_Dataset excerpts_.

────────────────────

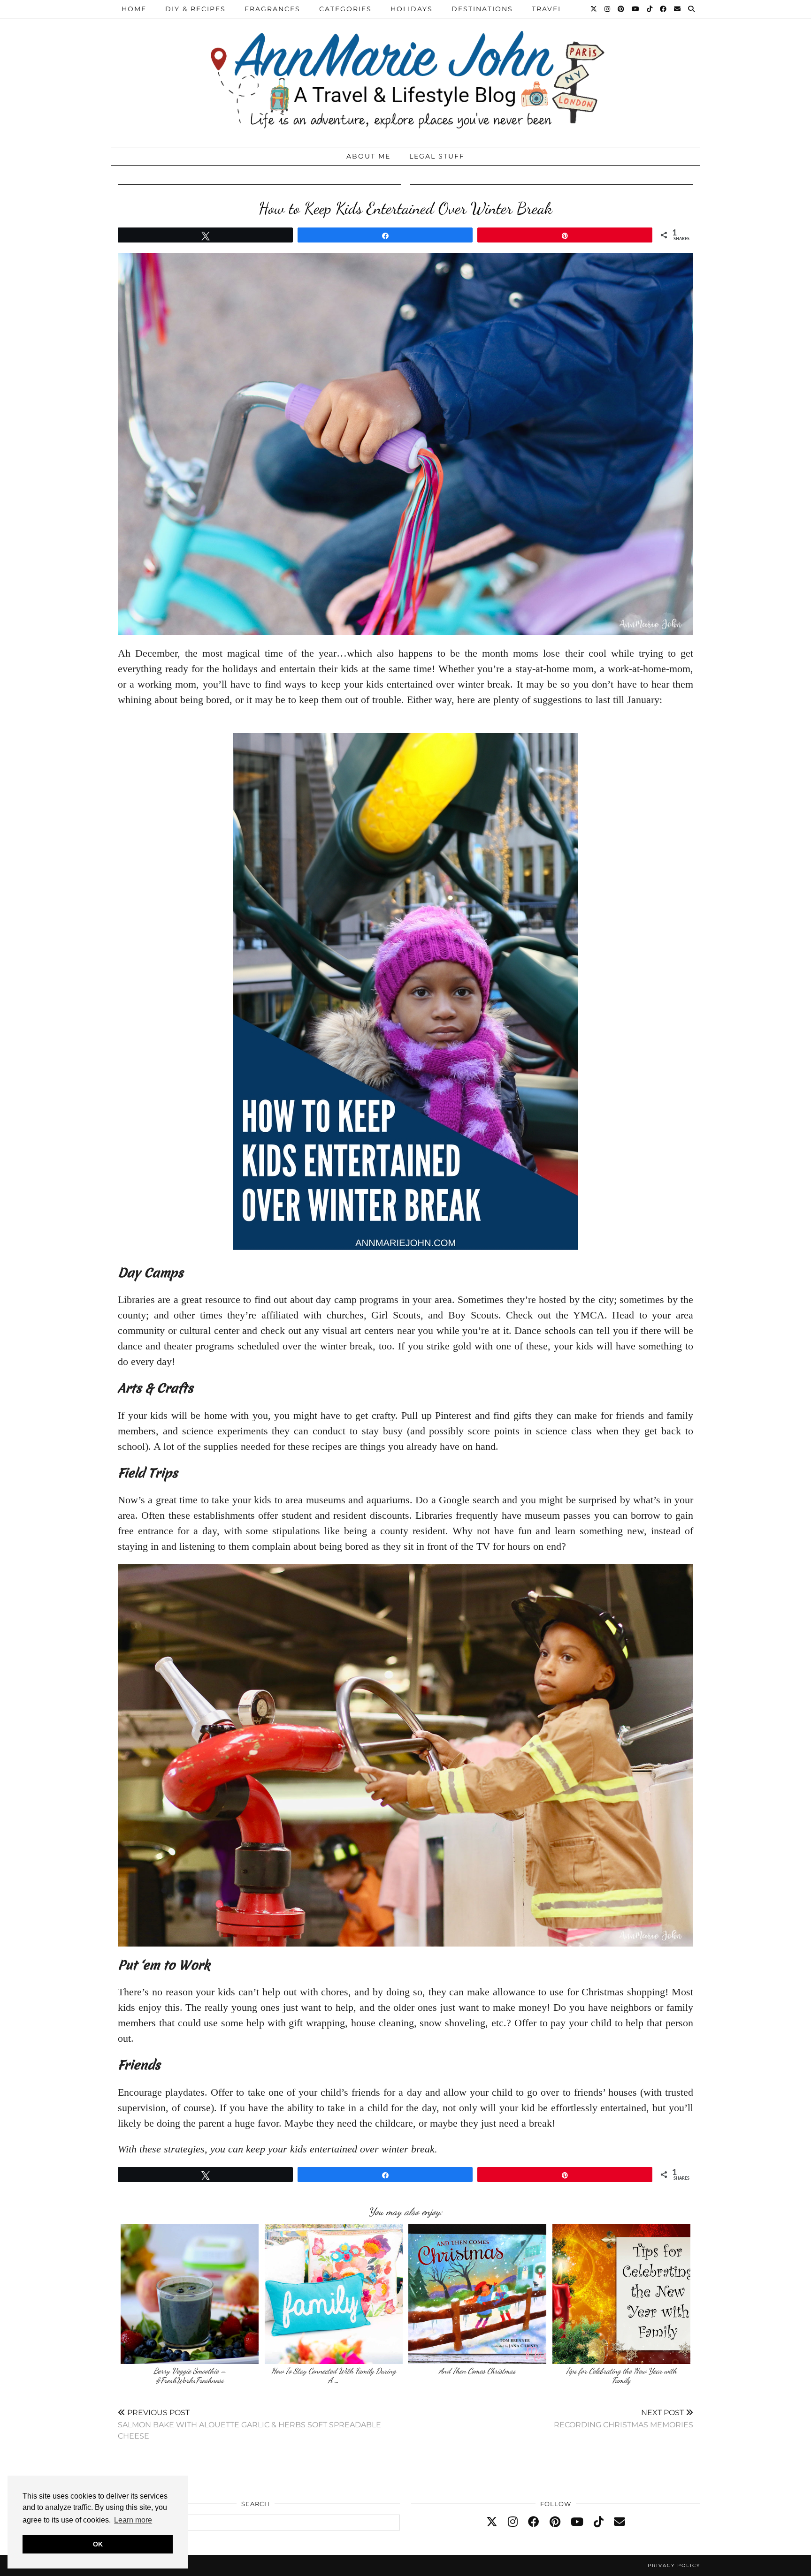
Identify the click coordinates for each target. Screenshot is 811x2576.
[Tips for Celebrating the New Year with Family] (621, 2294)
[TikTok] (650, 9)
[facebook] (533, 2522)
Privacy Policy (674, 2565)
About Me (368, 156)
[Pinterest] (621, 9)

────────────────────

_Description of the task_.
Only the text of the records belongs in the answer; reproduce it verbatim, with no pictures.

_Task result_.
Identify the click coordinates for each target. Screenshot is 811x2576.
[Tips for Celebrating the New Year with Family] (621, 2294)
[TikTok] (650, 9)
[facebook] (533, 2522)
Privacy Policy (674, 2565)
About Me (368, 156)
[Pinterest] (621, 9)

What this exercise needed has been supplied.